■ **What the task asks**
Reproduce the data below word for word. Begin at the line that contains "Where should I" and stop after the line that contains "pyautogui.click(x=917, y=946)".

■ **Records provided**
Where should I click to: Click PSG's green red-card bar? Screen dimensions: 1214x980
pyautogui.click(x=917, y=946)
---
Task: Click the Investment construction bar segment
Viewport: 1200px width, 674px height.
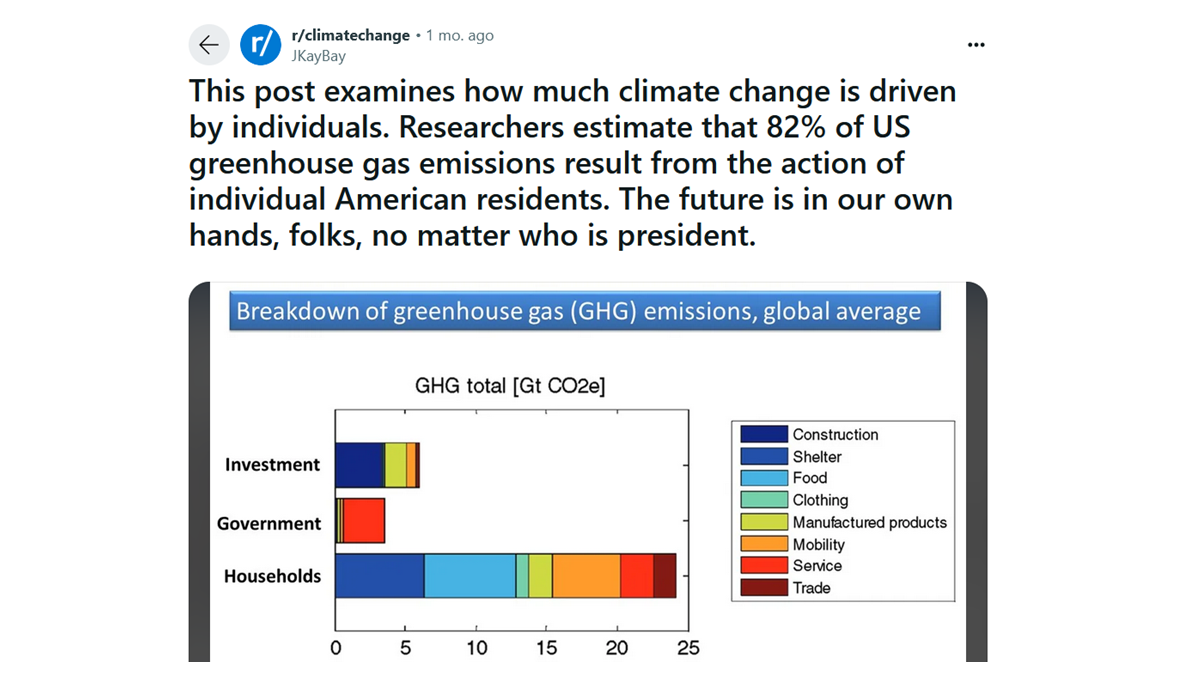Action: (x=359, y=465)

■ **Expected output**
Where should I click to: Click PSG's green red-card bar? Screen dimensions: 1214x980
pyautogui.click(x=917, y=946)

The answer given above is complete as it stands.